Num discurso intitulado "Para além da crise" durante a conferência "Airlines 2050" sobre o setor da aviação, o ministro Grant Shapps disse que está a ser desenhado em conjunto com as transportadoras um sistema de teste "fornecido pelo setor privado e às custas do passageiro após um período de autoisolamento". 

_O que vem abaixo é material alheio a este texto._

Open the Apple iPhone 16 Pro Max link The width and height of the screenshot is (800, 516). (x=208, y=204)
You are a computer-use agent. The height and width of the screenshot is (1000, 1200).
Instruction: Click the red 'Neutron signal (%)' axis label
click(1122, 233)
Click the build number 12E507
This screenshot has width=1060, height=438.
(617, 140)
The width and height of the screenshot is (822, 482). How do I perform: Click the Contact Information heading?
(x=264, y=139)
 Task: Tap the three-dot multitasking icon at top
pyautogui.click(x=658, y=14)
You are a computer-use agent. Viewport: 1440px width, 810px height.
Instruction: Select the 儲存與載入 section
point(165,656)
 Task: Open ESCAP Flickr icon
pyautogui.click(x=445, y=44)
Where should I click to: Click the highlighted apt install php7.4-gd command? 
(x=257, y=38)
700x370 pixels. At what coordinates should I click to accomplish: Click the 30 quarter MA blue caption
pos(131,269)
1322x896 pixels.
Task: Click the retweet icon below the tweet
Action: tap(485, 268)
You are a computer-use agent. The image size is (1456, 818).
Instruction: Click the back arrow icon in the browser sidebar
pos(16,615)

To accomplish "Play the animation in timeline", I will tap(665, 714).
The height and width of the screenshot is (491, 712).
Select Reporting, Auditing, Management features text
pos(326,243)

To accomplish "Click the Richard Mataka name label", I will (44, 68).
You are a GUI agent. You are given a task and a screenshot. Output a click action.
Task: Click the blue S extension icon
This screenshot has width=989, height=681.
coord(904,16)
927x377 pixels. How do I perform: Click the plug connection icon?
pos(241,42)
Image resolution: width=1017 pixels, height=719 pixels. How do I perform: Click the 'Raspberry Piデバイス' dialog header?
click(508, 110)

Os passageiros terão na mesma de ficar em quarentena à chegada ao Reino Unido, mas poderão fazer um teste após uma semana e, se o resultado for negativo, sair da quarentena sem ter de cumprir os 14 dias até agora exigidos. 

Este sistema, que não tem uma data prevista para começar a funcionar, está a ser estudado num grupo de trabalho criado na semana passada que Shapps chefia juntamente com o ministro da Saúde, Matt Hancock. 

O objetivo é "encontrar soluções que implementem tudo com segurança e eficácia" e facilitar as viagens internacionais, atualmente limitadas devido às restrições impostas por vários países. 

"Temos trabalhado intensivamente com especialistas em saúde e com o setor privado de testes sobre os aspetos práticos desse regime", adiantou Shapps, que identificou como condição não afetar os serviços de saúde e a capacidade de testagem do sistema público.

Além deste sistema, Shapps referiu estar a ser estudado em conjunto com países parceiros a possibilidade de a quarentena poder ocorrer antes da partida, mas o novo presidente executivo da companhia aérea British Airways, Sean Doyle, pediu simplesmente o fim da quarentena e a introdução de testes nos aeroportos.

"Acreditamos que a melhor maneira de dar confiança as pessoas é introduzir um teste confiável e de preço acessível antes de voar. Para o Reino Unido, esta abordagem reduziria a pressão nos sistemas de teste do NHS [serviço de saúde público] no Reino Unido e no policiamento do sistema de quarentena", argumentou numa intervenção na mesma conferência.

Vários outros países têm experiências para contornar a situação, incluindo a Alemanha, onde uma empresa de diagnósticos propõe testes no aeroporto internacional de Frankfurt para pessoas não sintomáticas por 59 euros para um resultado em 12 horas e 139 euros em seis horas, cobrando mais 25 euros por um atestado médico que ajude a evitar a quarentena.

Outro projeto em ensaios é o CommonPass, um passe de saúde digital que permite aos viajantes documentar com segurança a conformidade com os requisitos de teste covid-19 através de um código QR nos seus telefones ou em papel, contornando as dúvidas sobre a fiabilidade dos laboratórios ou resultados em diferentes idiomas. 

O presidente da British Airways receia que, "mesmo que o período de quarentena seja reduzido para sete dias, as pessoas não vão viajar para cá e o Reino Unido vai ficar para trás". 

O setor da aviação foi um dos mais afetados pelas restrições impostas por diversos países às viagens internacionais, resultando na redução do número de voos e no despedimento de milhares de trabalhadores. 

O Reino Unido introduziu a necessidade de quarentena por 14 dias a todas as pessoas que cheguem do estrangeiro ao Reino Unido em 08 de junho para evitar a importação de infeções com covid-19, mas um mês depois isentou cerca de 70 países e territórios, criando "corredores de viagem internacionais".

Entretanto, devido à segunda vaga da pandemia covid-19, muitos destes destinos foram de novo considerados de risco, incluindo Portugal, que só esteve na lista de países seguros durante três semanas. 

No sábado, Itália, Vaticano e São Marino perderam o estatuto de "corredor de viagem", o qual foi atribuído de novo à ilha grega de Creta. 

Um refinamento da análise dos dados permitiu a introdução de "corredores de viagem regionais", que permite avaliar ilhas separadamente dos territórios continentais, beneficiando a Madeira e Açores, arquipélagos que estão isentos de quarentena na chegada ao Reino Unido. 

O Reino Unido é o país europeu e o quinto a nível mundial, atrás dos EUA, Brasil, Índia e México, com o maior número de mortes de covid-19, tendo contabilizado 43.646 oficialmente e 57.690 cujas certidões de óbito fazem referência ao novo coronavírus como fator contributivo.